Com
35 anos abandonei definitivamente a minha Ilha! Foi num dia sem nome do mês de
setembro. Para trás ficou aquele pedaço de mim. Da janela do avião olhei para
baixo e disse-lhe adeus. Sempre que se diz adeus morre um pássaro, a terra
treme, teme-se perder! Algumas lágrimas bailavam, desesperadamente, nos meus
olhos.
Vinha
iniciar uma vida em terra que não era abraçada pelo meu mar. O Luís tinha 12
anos, a Maria cinco. Qualquer um de nós sustinha em si o anticiclone do
arquipélago.
Os
meus filhos são açorianos. Casada com um lisboeta que havia cumprido várias
comissões nas ilhas de São Miguel e Santa Maria, como oficial da marinha de
guerra portuguesa, tinha chegado o momento de deixar os Açores.
No
dia seguinte, iniciei uma vida neste Continente. Levei o Luís à sua escola
(ficava nas traseiras de nossa casa) e a Maria ao jardim de infância “A
andorinha”. O João embarcou como imediato do navio de treino Creola. Iniciei a
minha atividade letiva na Escola Secundária do Laranjeiro.
Recordo
este dia como se fosse hoje. Associo-o ao cheiro diferente que Lisboa tinha
aquando das viagens que fazia de férias. Estava a dar uma aula de Português e
aproximei-me da janela. Olhei aquele céu azul sem uma nuvem e como que numa
confusão de emoções deixei que a mente voasse.
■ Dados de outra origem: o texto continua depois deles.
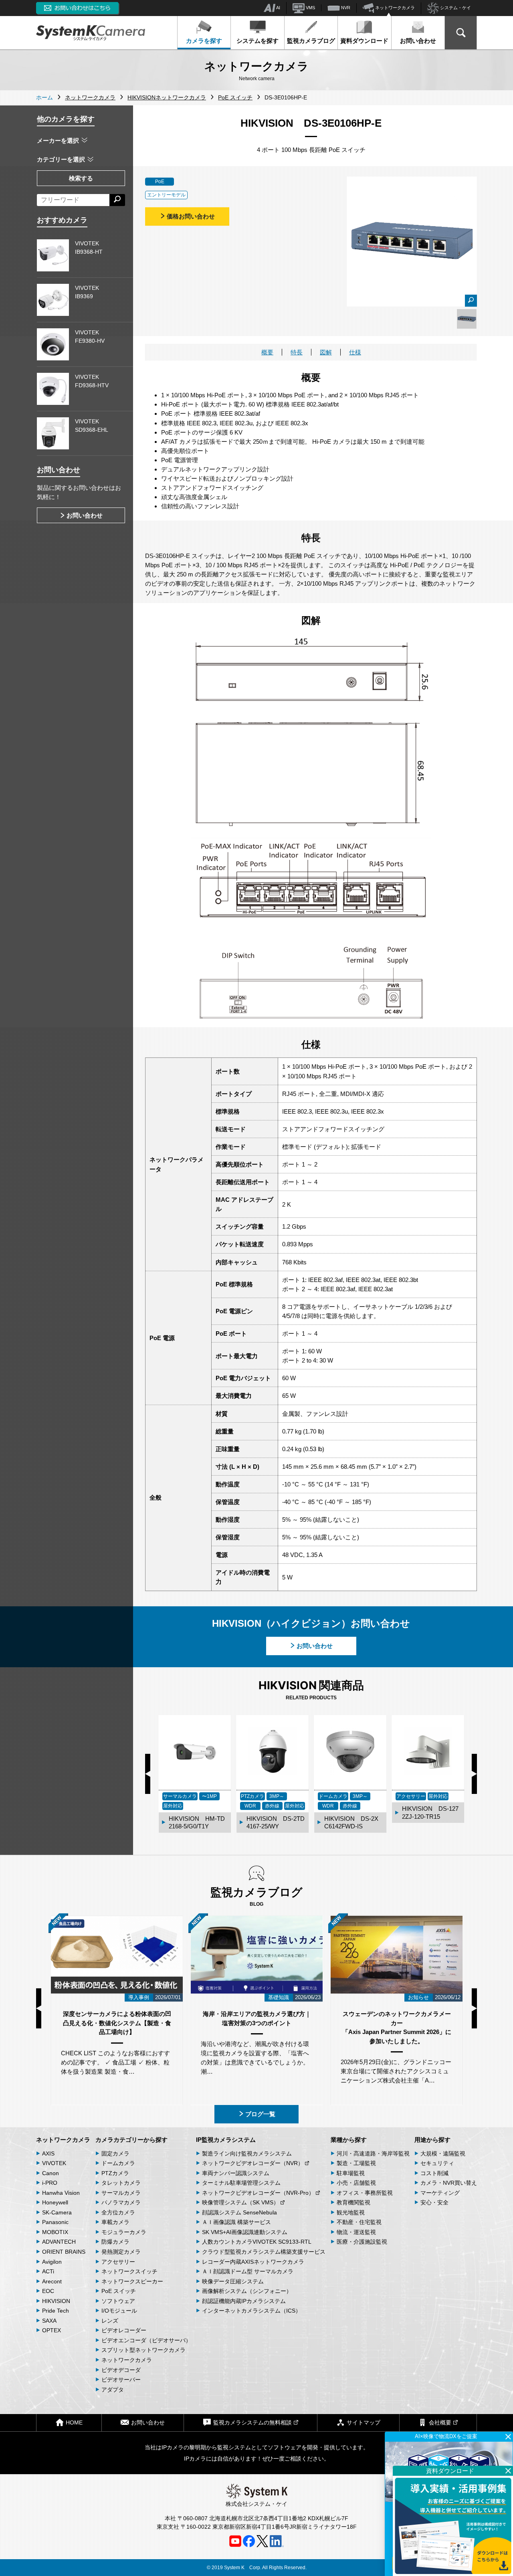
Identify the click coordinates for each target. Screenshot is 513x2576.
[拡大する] (471, 301)
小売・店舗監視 (356, 2183)
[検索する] (117, 200)
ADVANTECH (59, 2241)
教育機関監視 (353, 2202)
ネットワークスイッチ (129, 2271)
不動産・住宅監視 (359, 2222)
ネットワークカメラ (394, 7)
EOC (48, 2291)
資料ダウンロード (364, 40)
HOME (74, 2422)
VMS (310, 7)
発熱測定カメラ (121, 2251)
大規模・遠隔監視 (442, 2153)
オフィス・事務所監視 (365, 2193)
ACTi (48, 2271)
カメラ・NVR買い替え (448, 2183)
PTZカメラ (115, 2173)
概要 (267, 352)
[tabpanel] (467, 319)
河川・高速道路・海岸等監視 (373, 2153)
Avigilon (52, 2262)
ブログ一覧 (260, 2114)
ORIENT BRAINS (63, 2251)
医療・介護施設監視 (362, 2241)
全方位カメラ (118, 2212)
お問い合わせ (418, 40)
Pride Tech (55, 2310)
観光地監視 (351, 2212)
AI (277, 7)
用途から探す (432, 2139)
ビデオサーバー (121, 2379)
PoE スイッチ (118, 2291)
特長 (297, 352)
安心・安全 (434, 2202)
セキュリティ (437, 2163)
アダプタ (112, 2389)
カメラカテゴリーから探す (131, 2139)
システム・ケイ (455, 7)
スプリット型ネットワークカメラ (143, 2350)
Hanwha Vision (61, 2193)
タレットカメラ (121, 2183)
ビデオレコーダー (123, 2330)
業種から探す (349, 2139)
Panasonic (55, 2222)
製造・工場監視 (356, 2163)
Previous (147, 1774)
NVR (345, 7)
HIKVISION (56, 2301)
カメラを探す (204, 40)
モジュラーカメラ (123, 2232)
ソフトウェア (118, 2301)
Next (474, 1774)
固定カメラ (115, 2153)
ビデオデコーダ (121, 2370)
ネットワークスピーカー (132, 2281)
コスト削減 (434, 2173)
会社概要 (440, 2422)
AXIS (48, 2153)
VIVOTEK (54, 2163)
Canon (50, 2173)
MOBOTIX (55, 2232)
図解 (326, 352)
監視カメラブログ (311, 40)
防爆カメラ (115, 2241)
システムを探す (257, 40)
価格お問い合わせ (191, 216)
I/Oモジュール (119, 2310)
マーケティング (440, 2193)
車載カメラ (115, 2222)
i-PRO (49, 2183)
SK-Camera (57, 2212)
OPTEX (51, 2330)
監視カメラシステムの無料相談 (252, 2422)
Terminei a aula abraçando um
aluno que, sorridente, me disse: Stora eu também sou açoriano, da ilha
Terceira! Olhei o rapaz e, por momentos, uni a minha alma ao pedaço de terra
que havia deixado na véspera. A partir desse momento apercebi-me que tinha de
encarar esta terra “emprestada” olhando-a, amando-a e procurando impregnar nela
a humidade e a simplicidade da minha ilha. Viver num Continente nada tem a ver
com a vida numa ilha. A alma dum açoriano é como que um cofre humedecido por
gotas de afeto e altruísmo.
Passaram
vinte e três anos. O Luís já tem 35 anos, a Maria 28 anos e o João já está
reformado. Eu continuo a exercer a minha profissão de professora do ensino
secundário. Amo os meus alunos e mantenho laços de profunda amizade com eles.
O
tempo passa velozmente e deixa riscos de saudade nos corações. Aqui tive de
perder um pedaço da minha inocência, tive de crescer interiormente e aprender a
ripostar nas filas, no supermercado, vivendo neste mundo com tanta gente mas…
tão solitário.
O cheiro a enxofre,
a maçaroca de milho cozido degustada nas Furnas; o meu mar
acinzentado ou azulado refletindo um estado interior… o cheiro a terra húmida…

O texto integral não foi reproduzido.